The 24th annual CUNY Graduate Student Philosophy Conference
Artificial Intelligence: Limitations, Foundations, and New Directions
Saturday, April 24
Keynote Speakers: Regina Rini (York University) & Jesse Prinz (CUNY)
Conference will be hosted on Zoom. Contact cunyphilosophyconference24@gmail.com for link.

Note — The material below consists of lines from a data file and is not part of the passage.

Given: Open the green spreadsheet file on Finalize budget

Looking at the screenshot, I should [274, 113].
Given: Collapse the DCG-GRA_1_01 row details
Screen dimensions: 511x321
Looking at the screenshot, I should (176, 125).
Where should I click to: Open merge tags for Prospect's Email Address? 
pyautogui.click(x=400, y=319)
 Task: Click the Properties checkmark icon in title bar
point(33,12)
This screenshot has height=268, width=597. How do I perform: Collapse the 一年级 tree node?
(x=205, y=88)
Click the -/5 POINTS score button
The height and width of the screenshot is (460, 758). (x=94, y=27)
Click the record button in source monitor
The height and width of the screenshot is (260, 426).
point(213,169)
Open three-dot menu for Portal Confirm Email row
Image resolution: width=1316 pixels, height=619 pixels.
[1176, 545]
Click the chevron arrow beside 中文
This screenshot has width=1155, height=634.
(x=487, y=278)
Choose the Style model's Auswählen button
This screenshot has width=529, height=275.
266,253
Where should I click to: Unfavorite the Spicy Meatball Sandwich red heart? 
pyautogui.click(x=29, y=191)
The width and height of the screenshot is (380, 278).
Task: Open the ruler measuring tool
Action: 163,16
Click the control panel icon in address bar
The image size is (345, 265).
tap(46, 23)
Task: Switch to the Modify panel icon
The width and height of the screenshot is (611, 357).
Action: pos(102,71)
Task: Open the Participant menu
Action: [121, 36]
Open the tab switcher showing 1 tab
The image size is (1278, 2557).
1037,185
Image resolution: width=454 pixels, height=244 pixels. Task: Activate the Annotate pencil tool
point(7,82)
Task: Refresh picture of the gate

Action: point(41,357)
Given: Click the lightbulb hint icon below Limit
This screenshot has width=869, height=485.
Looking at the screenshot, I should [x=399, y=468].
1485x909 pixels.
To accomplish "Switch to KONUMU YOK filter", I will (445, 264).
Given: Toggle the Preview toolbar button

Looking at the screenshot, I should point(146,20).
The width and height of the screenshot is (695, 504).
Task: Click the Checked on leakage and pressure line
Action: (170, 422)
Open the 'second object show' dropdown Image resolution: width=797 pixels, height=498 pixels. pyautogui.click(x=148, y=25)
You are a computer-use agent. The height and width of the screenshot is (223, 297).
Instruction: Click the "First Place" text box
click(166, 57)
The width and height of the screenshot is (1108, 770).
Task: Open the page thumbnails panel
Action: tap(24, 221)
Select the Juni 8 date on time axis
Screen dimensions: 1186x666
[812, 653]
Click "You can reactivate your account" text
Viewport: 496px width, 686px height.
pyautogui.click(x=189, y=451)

Schedule: (Times are listed in Eastern Standard Time)
11:00-12:45: Session 1
- Anuj Puri (University of St. Andrews): The Evolutionary Morality of Artificial Intelligence
- Karl Reimer (University of Zurich): Motivating Legal Personhood Status for AI Via a Continuum
1:30-3:15: Session 2
- Theodor Nenu (University of Bristol): Disentangling Metamathematics from Cognitive Science
- Mel Andrews (University of Cincinnati): Machine Learning in Scientific Practice: Normative and Descriptive Aims
3:30-5:00: Keynote 1
- Jesse Prinz (CUNY): Will AI Serve Us, Save Us, Supplant Us, or Subordinate Us?
5:15-6:45: Keynote 2
- Regina Rini (York University): Social Media Algorithms and Democratic Political Culture
Contemporary research in machine learning and artificial intelligence (AI) is proving dramatically successful where earlier projects stalled. Image models and language models today display sophisticated (and sometimes uncanny) abilities in some narrow domains. Various flavors of machine learning see applications in many industries, and seem poised to seriously alter creative human work, policing and surveillance, medicine, entertainment, war, prediction and forecasting, etc. There is an opening for philosophers to write about the character and use of such systems now, as they grow out of their infancy and see increasingly widespread integration in society – and before their norms and uses become established, locked in, and hard to change.